Although in my family if I’d spoken up it somehow would have gotten twisted around to be me reacting unreasonably.


Married and childless here. My sisters in law have discussed beach house rentals in front of me. I’d like to think my husband and I are the “cool” aunt and uncle. We love the nieces and nephews. It’s be fun to rent a beach house with them.

But we haven’t been successful in “starting” a family, so we don’t count. It irks me that my husband and I aren’t considered a family.

Just commiserating with you. Maybe we should go to a nice resort the same week then rent the house.
Anonymous
They don't invite you to the beach house!?
Anonymous
Anonymous wrote:OP, on the surface, this sucks. You should have gotten a courtesy copy even if they thought you wouldn't be interested. You are a sibling.

The only thing I'm wondering could be at play here- is if you are one of those vocally 'proud to be single without kids' people who makes a point of saying families are not your thing. Maybe then a person would leave someone out of a gift they would seemingly have no interest in (other peoples kids in photos- especially as you say that you took a lot of the photos). Again, in order for you not to have gotten a copy- this is the only case where I could think of someone not involving you.


Nope.
Even if she is a "proud to be single" sibling, she gets an album. It is the same album and she is a sibling and belongs in the family.
Anonymous
Anonymous wrote:OP, on the surface, this sucks. You should have gotten a courtesy copy even if they thought you wouldn't be interested. You are a sibling.

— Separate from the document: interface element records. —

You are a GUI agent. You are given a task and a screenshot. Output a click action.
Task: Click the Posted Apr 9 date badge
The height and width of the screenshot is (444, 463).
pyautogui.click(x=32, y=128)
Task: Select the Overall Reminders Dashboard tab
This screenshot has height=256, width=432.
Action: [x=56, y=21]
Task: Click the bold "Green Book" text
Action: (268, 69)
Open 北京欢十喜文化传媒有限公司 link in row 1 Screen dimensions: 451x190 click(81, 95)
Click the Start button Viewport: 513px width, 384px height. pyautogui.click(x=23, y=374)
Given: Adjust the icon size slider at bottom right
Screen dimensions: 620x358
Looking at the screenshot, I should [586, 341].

The only thing I'm wondering could be at play here- is if you are one of those vocally 'proud to be single without kids' people who makes a point of saying families are not your thing. Maybe then a person would leave someone out of a gift they would seemingly have no interest in (other peoples kids in photos- especially as you say that you took a lot of the photos). Again, in order for you not to have gotten a copy- this is the only case where I could think of someone not involving you.

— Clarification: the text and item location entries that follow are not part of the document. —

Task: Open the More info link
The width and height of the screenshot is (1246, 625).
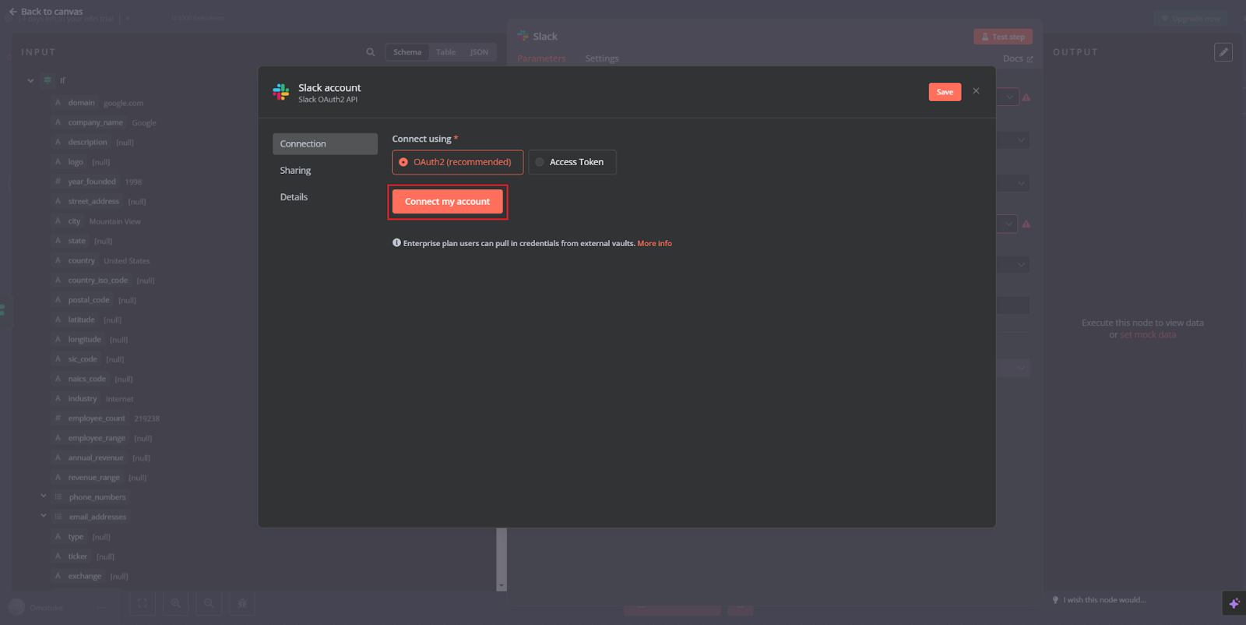Action: click(x=654, y=244)
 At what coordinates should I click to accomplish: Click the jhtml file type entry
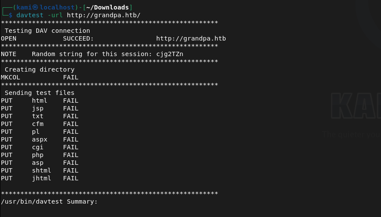41,178
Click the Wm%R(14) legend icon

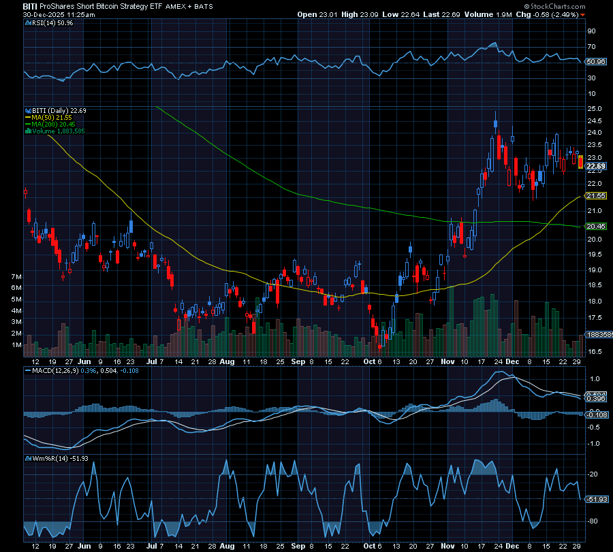pos(28,459)
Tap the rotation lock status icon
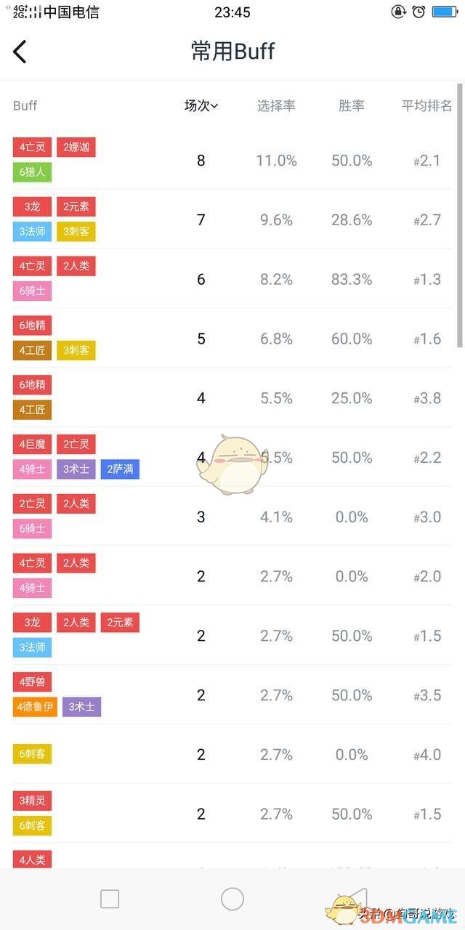The image size is (465, 930). click(x=398, y=12)
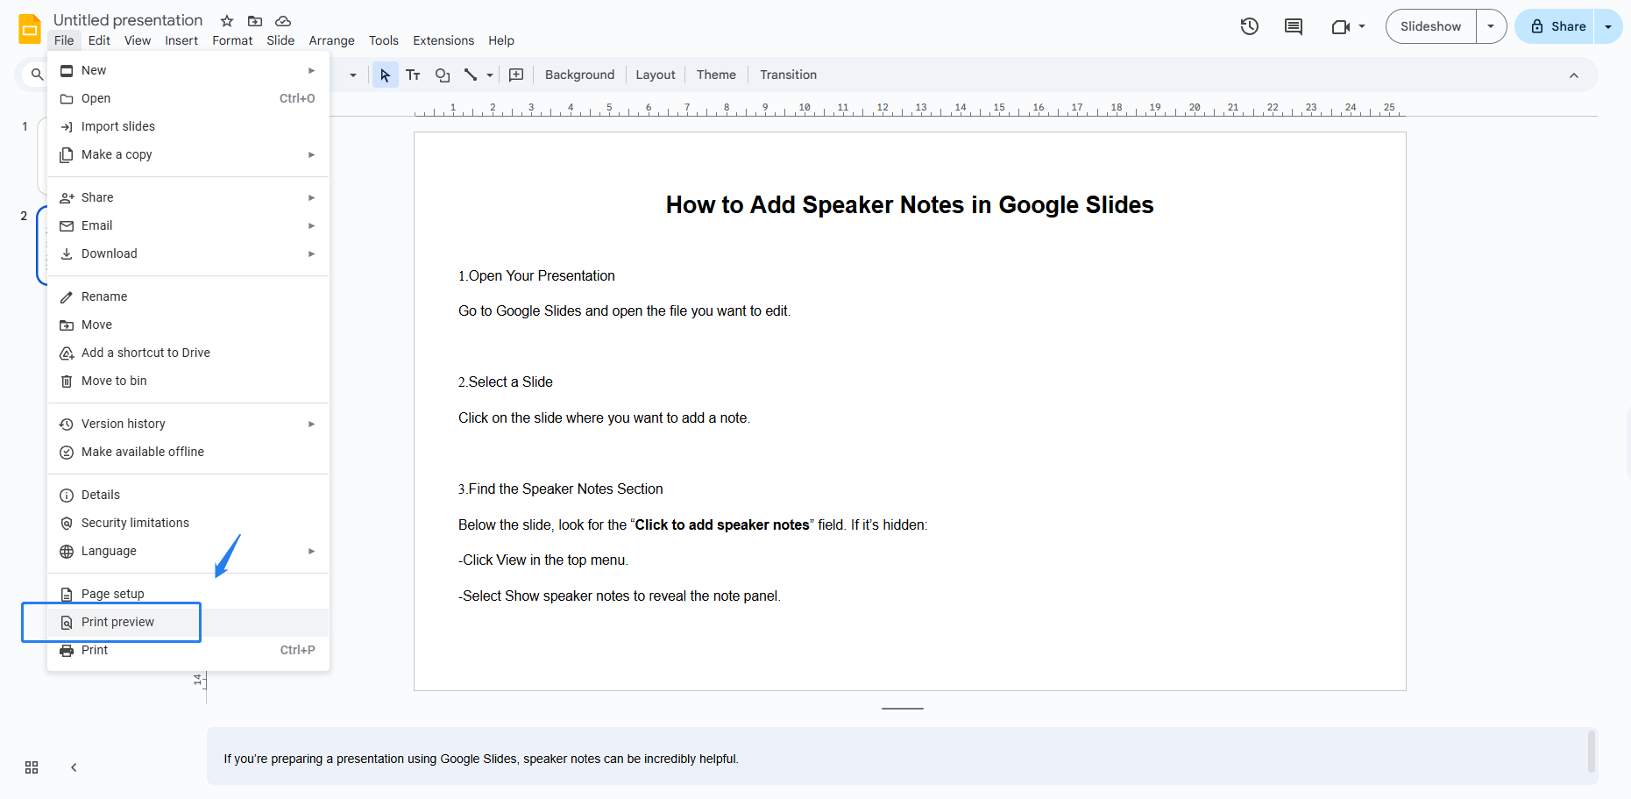The height and width of the screenshot is (799, 1631).
Task: Add a comment using the toolbar icon
Action: point(516,75)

She took the trip to Italy WITH her family. So no. Don’t try to think of some stupid fake justification.
Anonymous
Ask her, OP. And then tell her how you feel. And then ask for an album.

We can spend all day guessing why she did it but you need to talk to her.

Fwiw, my theory is that she’s thinking of the album as pics of the kids on vacation. Yeah, some of the pics have the adults in them, but what she really likes about the pics is seeing her kids and the cousins. So when she was ordering albums she ordered for herself and the parents of the cousins. I’M NOT SAYING THIS IS OK. But I am saying it’s not about your value as a person or a sibling. It’s about you not being a parent to one of the kids in the book. And I bet she has NO IDEA your feelings are hurt.

I had my child late in life and am also much younger than my siblings, and my family used to do these kinds of things to me ALL THE TIME, so I get it.